Ten years ago, over a period of two years, an extensive programme of community-based workshops was held across Cumbria encompassing ‘Conversations for Life’, to encourage and support people to give thought to these delicate matters and make their wishes known to their loved ones. As a 72-year-old with Type 2 diabetes, I have since made sure that my own ‘living will’ or advance directive is firmly in place. I also note that my own general practice has this week written to each of its older patients encouraging us to make sure that we have our own care plans thought through and written down.

Uncomfortably Challenged

Those for whom hospital admission with a severe Coronavirus infection is the right course of action are likely to find themselves in the middle of a contested, now acrimonious, debate about the value of medical treatments.

From the early days of the pandemic in China, physicians there began to try established medicines that had been used in previous viral epidemics, including the anti-malarial drug hydroxychloroquine and the antibiotic azithromycin for chest complications, as well as other antiviral agents and drugs used to treat HIV. Claims have been made for the value of some combinations of these medications but, to date, most Western countries have shown a reluctance to use them without the usual rigorous clinical trials that normally precede their licensing for a new use.

In Bahrain, a combination of hydroxychloroquine and azithromycin is being used and, in New Brunswick, Canada, there use has been agreed under medical supervision with a central research register to evaluate their effectiveness. This is a rapidly moving issue and the conventional consensus is currently fraying with the likelihood that the therapeutic use of these medicines will be allowed in more countries in the near future.

This debate highlights the limitation of current approaches to drug trials faced with a pandemic of a novel virus with an unknown treatment. We might do well to remind ourselves of other examples from public health history, including the pioneering use by one of medicine’s American greats, Simon Flexner, who controversially used a novel and untested serum in the treatment of diphtheria, reducing the mortality rate from 80% to 18%.
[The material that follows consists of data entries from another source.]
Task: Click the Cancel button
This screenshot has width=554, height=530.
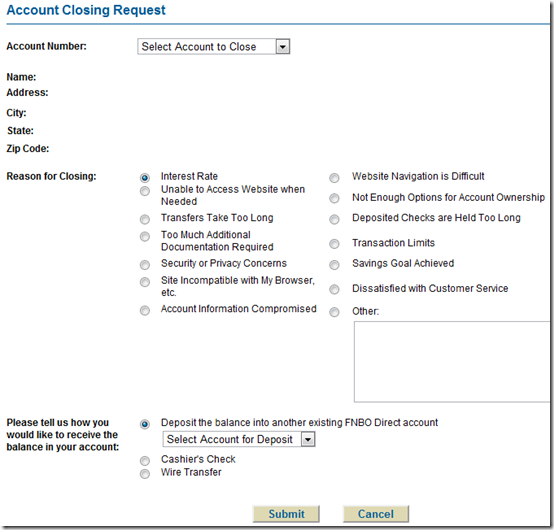Action: (376, 514)
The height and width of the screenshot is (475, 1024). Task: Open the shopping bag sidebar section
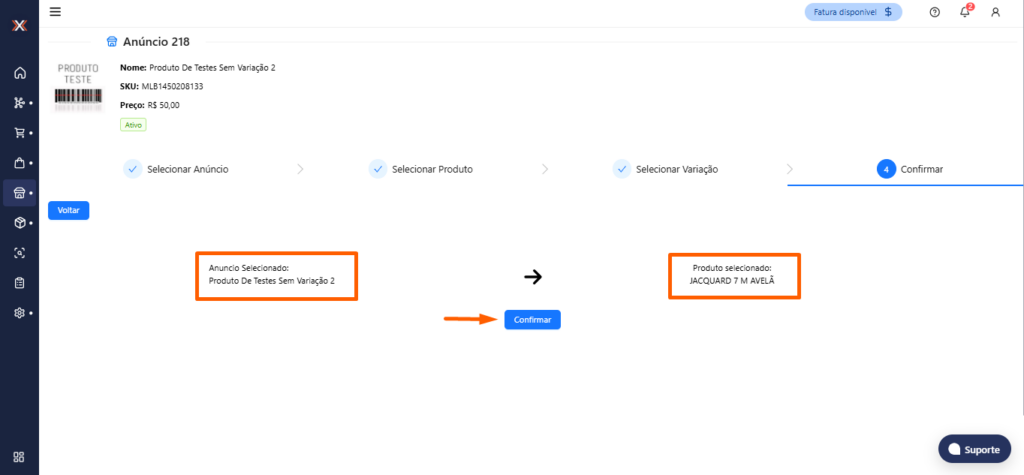pyautogui.click(x=19, y=163)
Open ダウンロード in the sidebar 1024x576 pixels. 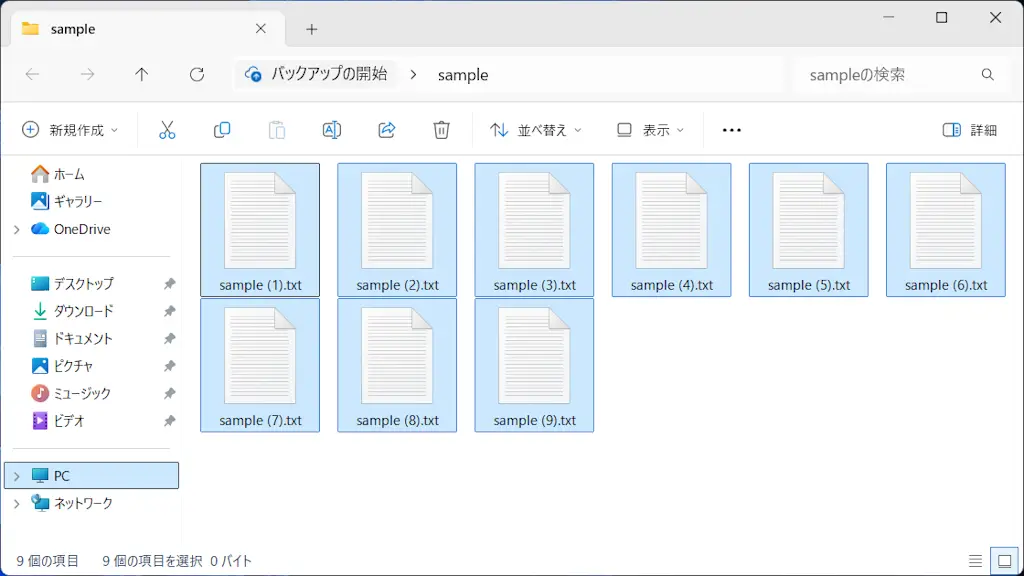[x=83, y=311]
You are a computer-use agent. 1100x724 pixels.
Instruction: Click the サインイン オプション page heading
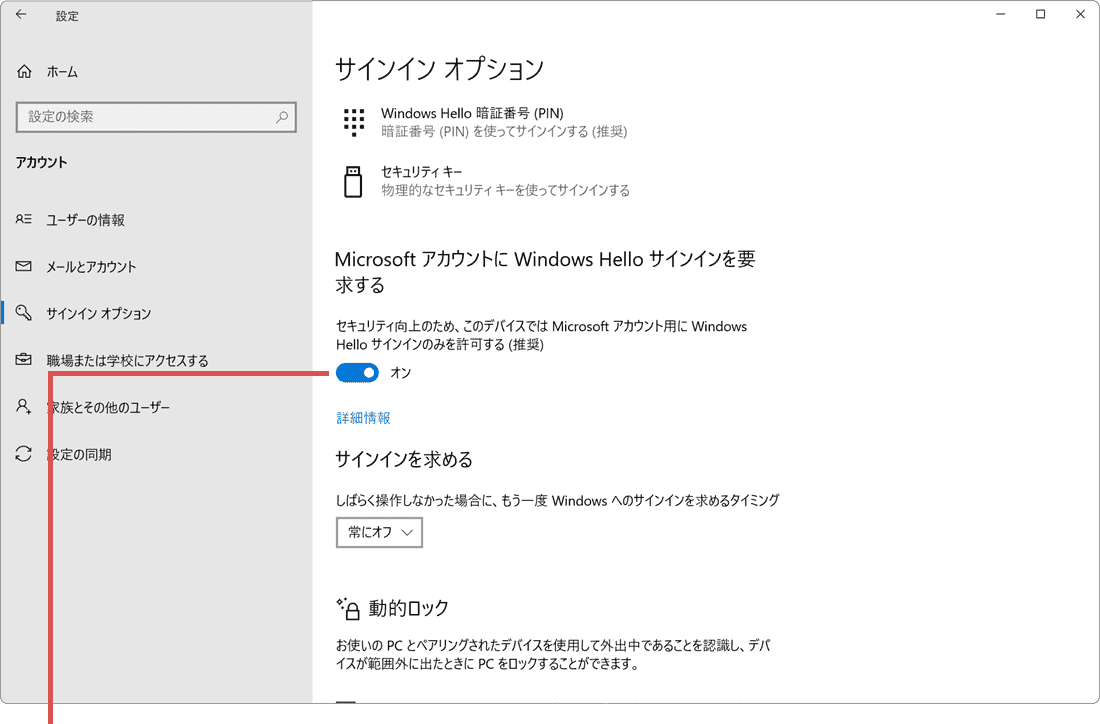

Despite our best efforts, we are still confronting potentially tens of thousands of deaths in the UK before this scourge is defeated. The challenges this poses range from the bio-secure care of the deceased to the very human issues surrounding funeral ceremonies and the mental health of the bereaved. There is particularly confusion with regards to the funeral practices of devout believers of different faiths, accustomed to large gatherings. This is now a matter of acute concern to funeral directors, celebrants and public health practitioners alike with apparently secondary Coronavirus outbreaks being associated with a number of funerals both in the UK and internationally. This has led to a call for a moratorium on attended funerals and much clearer Government guidance backed by the force of law.

What is clear about about these uncomfortable challenges is that, however uncomfortable, we must confront them and it is best that they be discussed openly and widely. The remarkable address to the nation yesterday by the Queen, whose ability to to look at the highs and the lows of this and previous threats over an 80-year sweep of history, must give us the courage to see the distant light beyond the pandemic. We will surely rise to the challenge of her leadership and be grateful.

Dr John Ashton is a leading international authority on public health and a member of the Crown Prince of Bahrain’s Corona Task Force.